Broeg, in an interview with The Outlook last week, said he did the best he could with a financially troubled operation and lamented the fact that community members didn't help him out.
Dinsmore said she couldn't be happier about the turn of events.
'Some of my people know Mike Pfeiffer, and they say he's a stand-up guy and a man of his word,' she said. 'They said if Mike says the center will be clean and ready and our stalls will be clean, then that's exactly what will happen.'
Dinsmore and high school students have been unhappy with the service they've received the last year, citing filthy stalls and Broeg's 'angry' demeanor as detractors to their meets.
The effort to clean and repair the facility already has begun.
'We're getting ready to spend some money and clean the place up,' Burnam said. 'We will basically put a long-term hold on the property. We'll continue to own it, and it will be a joint venture with Mike. The word's out; we're putting together an investment packet; we're spending money to get people back in.'
Pfeiffer said he suspected he'd take over the center's operations again one day.

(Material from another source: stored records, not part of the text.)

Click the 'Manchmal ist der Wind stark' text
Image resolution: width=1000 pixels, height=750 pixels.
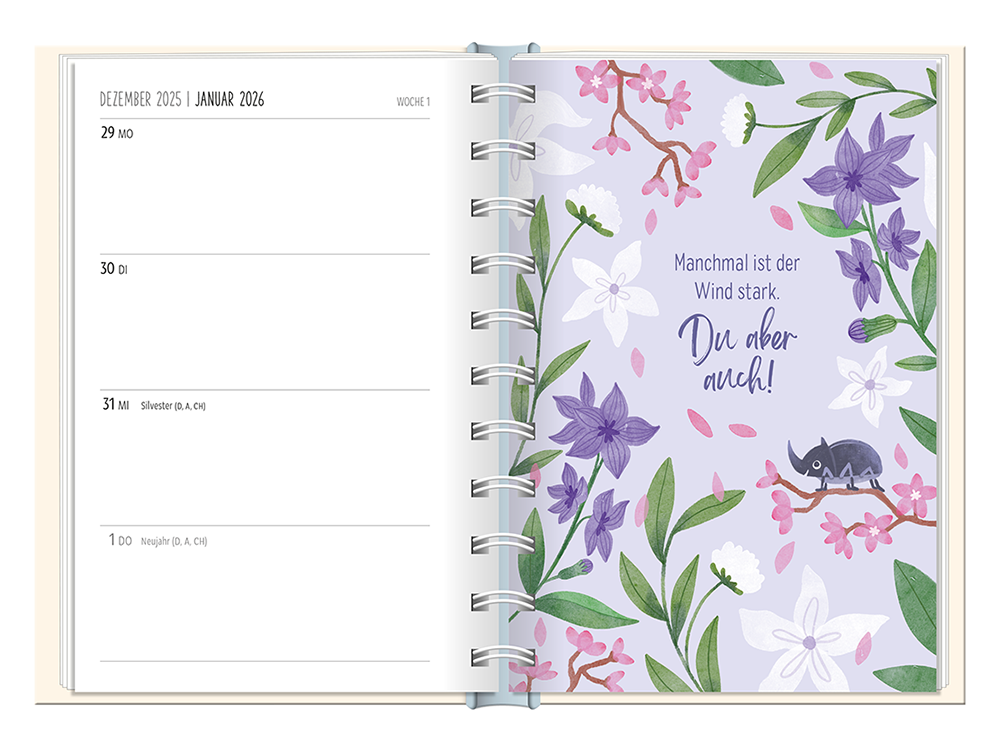(x=736, y=277)
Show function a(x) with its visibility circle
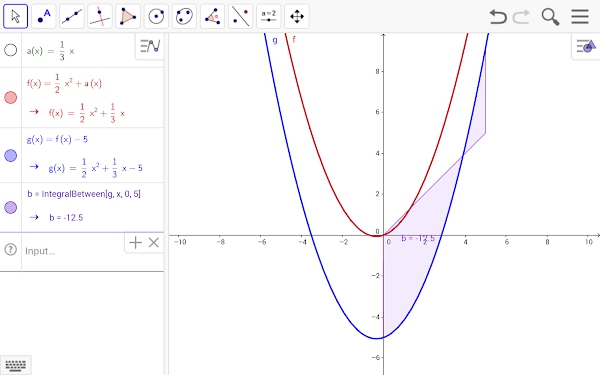This screenshot has width=600, height=375. tap(10, 50)
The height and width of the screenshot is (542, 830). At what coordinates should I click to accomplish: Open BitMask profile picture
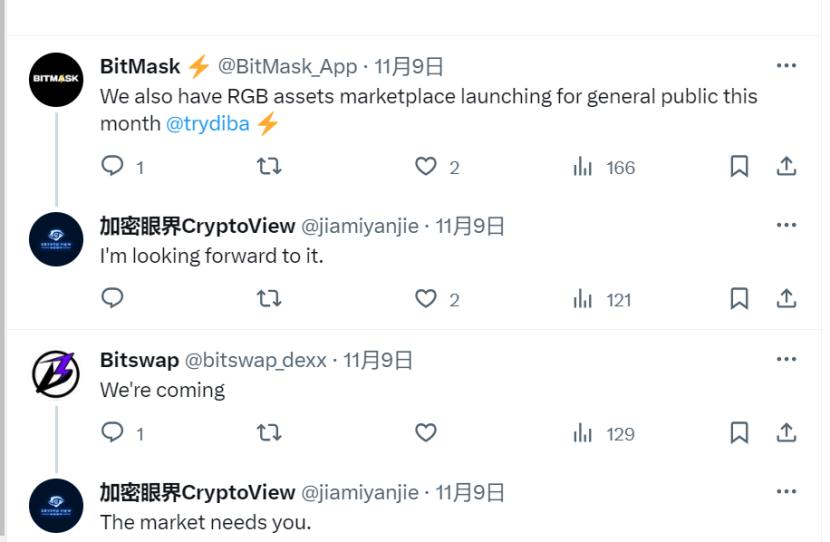tap(56, 79)
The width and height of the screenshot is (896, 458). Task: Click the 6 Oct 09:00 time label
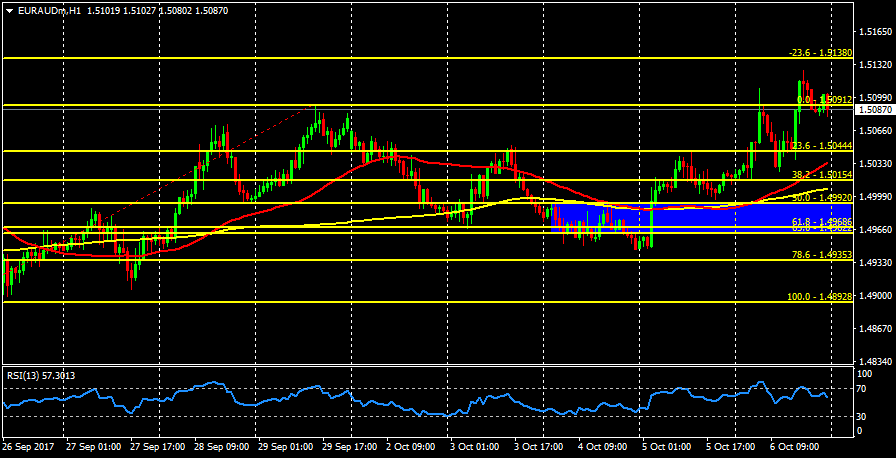click(x=793, y=447)
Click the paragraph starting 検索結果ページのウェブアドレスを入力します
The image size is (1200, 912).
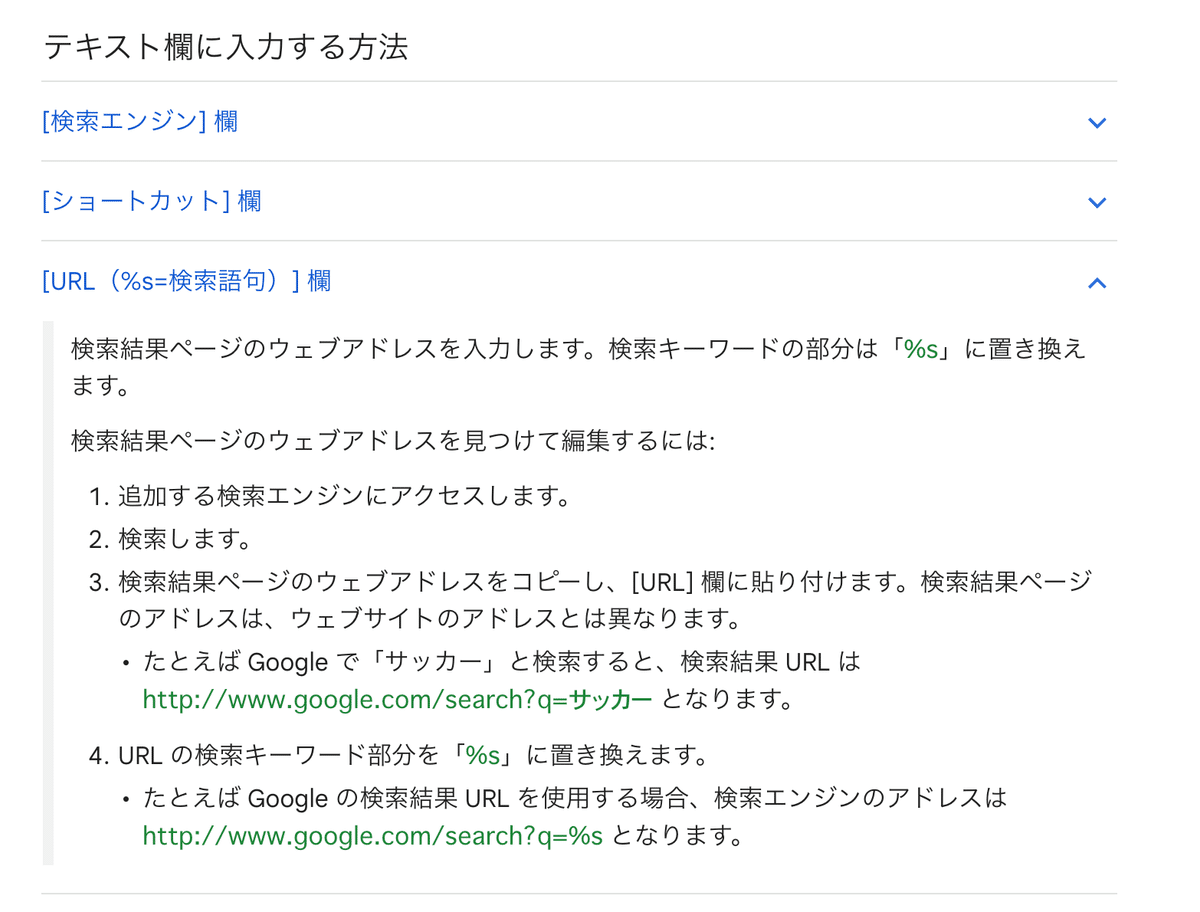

'We have half a million dollars sitting here; we have a second mortgage on the property, the fixtures belong to us and the trucks too,' Pfeiffer said. 'Nine years we've been fighting this. After the second year, we knew eventually we'd be back up here. I'm just really pleased that we have a partner as good as who we have here, with Northwest Property Wholesalers.'
Burnam gives equal praise to the Pfeiffers.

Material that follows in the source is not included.